[Stored items]
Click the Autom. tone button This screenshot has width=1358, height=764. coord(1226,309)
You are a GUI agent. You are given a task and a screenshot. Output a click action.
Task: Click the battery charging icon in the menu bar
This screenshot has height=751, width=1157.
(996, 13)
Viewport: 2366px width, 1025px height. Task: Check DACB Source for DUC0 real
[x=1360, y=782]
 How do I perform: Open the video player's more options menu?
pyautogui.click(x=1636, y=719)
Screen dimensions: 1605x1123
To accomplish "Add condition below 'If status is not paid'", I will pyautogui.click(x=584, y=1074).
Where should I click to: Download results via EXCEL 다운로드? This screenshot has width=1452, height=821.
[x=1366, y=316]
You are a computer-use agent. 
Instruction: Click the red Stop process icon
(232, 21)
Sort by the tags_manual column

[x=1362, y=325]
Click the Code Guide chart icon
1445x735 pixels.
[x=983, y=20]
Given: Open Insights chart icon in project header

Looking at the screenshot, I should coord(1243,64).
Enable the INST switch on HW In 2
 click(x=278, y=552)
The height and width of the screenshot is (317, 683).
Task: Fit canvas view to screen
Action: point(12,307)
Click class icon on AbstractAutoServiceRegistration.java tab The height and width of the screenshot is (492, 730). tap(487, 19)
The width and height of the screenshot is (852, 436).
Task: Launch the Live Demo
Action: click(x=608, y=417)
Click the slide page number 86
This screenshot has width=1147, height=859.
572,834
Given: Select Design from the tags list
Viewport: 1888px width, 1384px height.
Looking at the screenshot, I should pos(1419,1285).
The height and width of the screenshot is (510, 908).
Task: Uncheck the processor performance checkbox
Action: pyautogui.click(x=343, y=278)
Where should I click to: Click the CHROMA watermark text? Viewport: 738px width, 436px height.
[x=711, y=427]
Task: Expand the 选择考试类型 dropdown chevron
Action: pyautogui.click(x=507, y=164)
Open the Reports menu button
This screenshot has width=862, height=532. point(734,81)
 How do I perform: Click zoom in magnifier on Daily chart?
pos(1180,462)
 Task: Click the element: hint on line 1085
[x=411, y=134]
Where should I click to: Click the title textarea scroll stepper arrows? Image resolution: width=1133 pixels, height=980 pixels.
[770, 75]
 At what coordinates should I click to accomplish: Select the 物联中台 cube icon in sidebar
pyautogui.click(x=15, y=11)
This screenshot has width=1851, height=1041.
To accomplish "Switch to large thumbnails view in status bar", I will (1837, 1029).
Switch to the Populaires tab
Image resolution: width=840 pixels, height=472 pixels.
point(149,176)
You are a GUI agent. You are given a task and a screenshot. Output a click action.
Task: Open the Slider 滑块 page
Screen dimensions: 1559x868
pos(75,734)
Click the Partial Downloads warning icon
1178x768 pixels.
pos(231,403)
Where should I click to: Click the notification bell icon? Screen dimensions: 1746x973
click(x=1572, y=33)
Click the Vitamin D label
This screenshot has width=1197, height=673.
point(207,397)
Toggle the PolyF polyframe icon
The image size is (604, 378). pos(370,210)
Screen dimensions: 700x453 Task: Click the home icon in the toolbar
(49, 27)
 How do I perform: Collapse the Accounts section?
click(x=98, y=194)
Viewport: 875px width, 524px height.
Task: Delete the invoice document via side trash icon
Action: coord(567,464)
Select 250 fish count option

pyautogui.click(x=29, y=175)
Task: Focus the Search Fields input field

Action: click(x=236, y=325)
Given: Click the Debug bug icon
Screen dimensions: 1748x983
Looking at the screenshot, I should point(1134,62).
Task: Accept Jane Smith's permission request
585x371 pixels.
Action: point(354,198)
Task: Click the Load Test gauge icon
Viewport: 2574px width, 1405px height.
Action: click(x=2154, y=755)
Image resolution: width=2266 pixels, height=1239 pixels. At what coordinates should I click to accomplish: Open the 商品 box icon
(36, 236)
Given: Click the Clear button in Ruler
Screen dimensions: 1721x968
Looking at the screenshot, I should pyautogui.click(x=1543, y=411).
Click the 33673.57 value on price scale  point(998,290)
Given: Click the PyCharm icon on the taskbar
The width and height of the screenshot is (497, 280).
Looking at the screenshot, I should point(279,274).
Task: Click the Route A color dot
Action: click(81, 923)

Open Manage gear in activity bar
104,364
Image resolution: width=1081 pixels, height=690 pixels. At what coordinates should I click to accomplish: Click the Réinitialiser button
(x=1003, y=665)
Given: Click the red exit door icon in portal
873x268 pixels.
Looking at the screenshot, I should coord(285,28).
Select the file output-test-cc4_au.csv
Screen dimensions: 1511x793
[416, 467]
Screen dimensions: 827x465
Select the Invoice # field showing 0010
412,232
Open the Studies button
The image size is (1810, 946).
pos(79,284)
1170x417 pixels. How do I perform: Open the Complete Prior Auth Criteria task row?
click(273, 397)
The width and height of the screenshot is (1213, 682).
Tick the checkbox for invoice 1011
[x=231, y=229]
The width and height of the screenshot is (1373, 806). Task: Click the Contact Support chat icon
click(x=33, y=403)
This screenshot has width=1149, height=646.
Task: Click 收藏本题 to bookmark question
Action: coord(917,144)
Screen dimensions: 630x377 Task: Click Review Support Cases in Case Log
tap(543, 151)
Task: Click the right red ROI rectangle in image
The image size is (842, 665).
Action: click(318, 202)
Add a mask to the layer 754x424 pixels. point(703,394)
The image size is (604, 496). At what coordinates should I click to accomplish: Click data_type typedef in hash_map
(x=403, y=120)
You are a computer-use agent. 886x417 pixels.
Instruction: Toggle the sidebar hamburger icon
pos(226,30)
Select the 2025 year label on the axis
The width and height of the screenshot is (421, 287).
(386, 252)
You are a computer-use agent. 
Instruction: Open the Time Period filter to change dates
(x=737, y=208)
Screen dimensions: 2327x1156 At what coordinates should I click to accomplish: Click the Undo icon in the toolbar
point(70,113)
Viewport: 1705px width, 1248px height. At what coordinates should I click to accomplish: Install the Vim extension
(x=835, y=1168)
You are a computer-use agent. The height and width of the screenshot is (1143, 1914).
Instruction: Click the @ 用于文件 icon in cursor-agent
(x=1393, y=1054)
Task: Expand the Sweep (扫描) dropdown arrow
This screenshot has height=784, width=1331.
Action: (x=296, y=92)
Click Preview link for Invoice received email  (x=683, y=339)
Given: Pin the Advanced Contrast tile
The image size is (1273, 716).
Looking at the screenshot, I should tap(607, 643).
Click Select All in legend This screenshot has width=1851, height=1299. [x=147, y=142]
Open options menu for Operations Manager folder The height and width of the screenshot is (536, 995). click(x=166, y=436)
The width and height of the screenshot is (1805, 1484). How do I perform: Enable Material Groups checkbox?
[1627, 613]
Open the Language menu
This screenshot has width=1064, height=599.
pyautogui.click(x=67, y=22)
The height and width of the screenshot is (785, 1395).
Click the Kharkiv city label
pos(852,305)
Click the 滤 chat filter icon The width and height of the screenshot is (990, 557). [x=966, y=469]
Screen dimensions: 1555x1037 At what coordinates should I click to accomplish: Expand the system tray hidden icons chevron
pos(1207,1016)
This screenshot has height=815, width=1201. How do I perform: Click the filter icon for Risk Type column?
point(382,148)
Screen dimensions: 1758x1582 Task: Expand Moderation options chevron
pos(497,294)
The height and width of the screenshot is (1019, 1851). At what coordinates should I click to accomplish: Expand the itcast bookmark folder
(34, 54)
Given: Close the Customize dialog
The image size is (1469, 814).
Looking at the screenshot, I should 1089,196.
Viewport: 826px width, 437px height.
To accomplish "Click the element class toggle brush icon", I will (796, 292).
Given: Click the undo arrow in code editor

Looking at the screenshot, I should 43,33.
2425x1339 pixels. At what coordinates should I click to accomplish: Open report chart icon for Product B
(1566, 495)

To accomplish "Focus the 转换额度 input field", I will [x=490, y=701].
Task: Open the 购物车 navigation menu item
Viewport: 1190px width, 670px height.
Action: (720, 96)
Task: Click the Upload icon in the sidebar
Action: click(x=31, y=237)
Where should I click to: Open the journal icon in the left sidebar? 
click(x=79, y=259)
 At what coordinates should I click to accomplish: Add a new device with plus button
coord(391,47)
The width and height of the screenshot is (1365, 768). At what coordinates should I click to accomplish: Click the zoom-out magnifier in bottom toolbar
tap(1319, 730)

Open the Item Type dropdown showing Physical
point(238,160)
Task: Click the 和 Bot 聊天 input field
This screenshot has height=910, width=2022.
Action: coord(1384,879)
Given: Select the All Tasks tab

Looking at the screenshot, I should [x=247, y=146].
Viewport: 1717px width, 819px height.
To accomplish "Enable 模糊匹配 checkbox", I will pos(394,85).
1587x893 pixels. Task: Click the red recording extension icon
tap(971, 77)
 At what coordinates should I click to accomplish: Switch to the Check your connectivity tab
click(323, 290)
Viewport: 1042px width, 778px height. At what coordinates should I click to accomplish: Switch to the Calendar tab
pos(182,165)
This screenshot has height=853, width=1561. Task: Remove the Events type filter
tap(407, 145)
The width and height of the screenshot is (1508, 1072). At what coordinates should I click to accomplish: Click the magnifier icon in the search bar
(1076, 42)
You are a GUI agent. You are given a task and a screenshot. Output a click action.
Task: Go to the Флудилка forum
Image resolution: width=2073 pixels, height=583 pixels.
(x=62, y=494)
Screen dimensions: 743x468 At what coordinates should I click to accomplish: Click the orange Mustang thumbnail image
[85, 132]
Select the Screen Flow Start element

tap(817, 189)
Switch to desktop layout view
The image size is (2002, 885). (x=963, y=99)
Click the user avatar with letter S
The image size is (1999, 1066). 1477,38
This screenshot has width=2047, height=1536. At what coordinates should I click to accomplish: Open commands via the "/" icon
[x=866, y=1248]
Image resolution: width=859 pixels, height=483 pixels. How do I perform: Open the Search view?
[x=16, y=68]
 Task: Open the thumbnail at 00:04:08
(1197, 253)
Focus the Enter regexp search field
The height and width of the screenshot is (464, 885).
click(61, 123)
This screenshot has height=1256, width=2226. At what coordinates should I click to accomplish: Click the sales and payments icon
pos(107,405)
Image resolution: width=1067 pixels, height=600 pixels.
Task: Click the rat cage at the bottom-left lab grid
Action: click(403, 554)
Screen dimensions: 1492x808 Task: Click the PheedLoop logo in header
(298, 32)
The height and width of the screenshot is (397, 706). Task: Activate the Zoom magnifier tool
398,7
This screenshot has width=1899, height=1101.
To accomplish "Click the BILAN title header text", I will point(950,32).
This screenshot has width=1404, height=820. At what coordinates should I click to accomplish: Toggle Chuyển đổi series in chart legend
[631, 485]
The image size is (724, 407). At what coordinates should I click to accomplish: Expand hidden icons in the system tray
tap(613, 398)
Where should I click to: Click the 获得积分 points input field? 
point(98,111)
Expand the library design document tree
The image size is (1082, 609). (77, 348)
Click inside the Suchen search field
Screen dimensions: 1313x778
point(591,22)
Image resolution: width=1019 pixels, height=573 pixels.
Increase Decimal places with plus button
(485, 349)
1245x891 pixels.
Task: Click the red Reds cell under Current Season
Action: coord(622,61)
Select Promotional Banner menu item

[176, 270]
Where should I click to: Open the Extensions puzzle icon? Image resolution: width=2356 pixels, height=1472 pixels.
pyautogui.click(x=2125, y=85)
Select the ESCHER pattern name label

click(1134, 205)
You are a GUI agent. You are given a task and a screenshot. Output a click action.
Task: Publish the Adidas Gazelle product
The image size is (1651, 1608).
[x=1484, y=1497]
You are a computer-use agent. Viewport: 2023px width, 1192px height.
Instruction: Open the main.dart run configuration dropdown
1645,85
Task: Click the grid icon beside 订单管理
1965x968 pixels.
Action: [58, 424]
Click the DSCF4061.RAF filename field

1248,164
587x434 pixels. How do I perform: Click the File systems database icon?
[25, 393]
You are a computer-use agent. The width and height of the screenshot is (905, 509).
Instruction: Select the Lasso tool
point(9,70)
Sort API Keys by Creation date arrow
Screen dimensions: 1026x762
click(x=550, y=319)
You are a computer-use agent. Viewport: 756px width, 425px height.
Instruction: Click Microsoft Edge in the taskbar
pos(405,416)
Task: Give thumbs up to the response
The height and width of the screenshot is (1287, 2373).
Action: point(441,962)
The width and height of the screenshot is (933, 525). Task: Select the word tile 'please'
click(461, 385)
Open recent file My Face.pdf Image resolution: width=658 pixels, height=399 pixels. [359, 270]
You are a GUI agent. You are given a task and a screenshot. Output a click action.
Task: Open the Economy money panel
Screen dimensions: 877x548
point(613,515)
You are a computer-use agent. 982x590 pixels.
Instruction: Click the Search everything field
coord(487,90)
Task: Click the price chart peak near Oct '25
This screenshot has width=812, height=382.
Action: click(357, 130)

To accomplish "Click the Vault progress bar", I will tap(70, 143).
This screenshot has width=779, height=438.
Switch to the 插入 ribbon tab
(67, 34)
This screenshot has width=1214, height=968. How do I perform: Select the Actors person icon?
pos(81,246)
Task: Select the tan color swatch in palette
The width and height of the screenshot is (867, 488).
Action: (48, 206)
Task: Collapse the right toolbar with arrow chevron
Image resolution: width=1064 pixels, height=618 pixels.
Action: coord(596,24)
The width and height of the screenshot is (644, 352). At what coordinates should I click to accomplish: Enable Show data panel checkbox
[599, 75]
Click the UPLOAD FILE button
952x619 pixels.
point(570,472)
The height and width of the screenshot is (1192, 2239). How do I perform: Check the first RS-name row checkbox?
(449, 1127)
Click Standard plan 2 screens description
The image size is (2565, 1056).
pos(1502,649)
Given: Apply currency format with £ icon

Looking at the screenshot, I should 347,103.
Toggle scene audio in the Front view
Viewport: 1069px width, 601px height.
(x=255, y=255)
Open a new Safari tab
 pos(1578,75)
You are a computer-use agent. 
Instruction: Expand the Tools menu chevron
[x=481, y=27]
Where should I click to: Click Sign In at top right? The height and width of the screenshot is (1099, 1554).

• **What the task asks**
Locate and copy each line in the data above that includes the word "right".

• **Solution to the exercise**
Task: Click the right red ROI rectangle in image
Task: Collapse the right toolbar with arrow chevron
Where should I click to: Click Sign In at top right? The height and width of the screenshot is (1099, 1554).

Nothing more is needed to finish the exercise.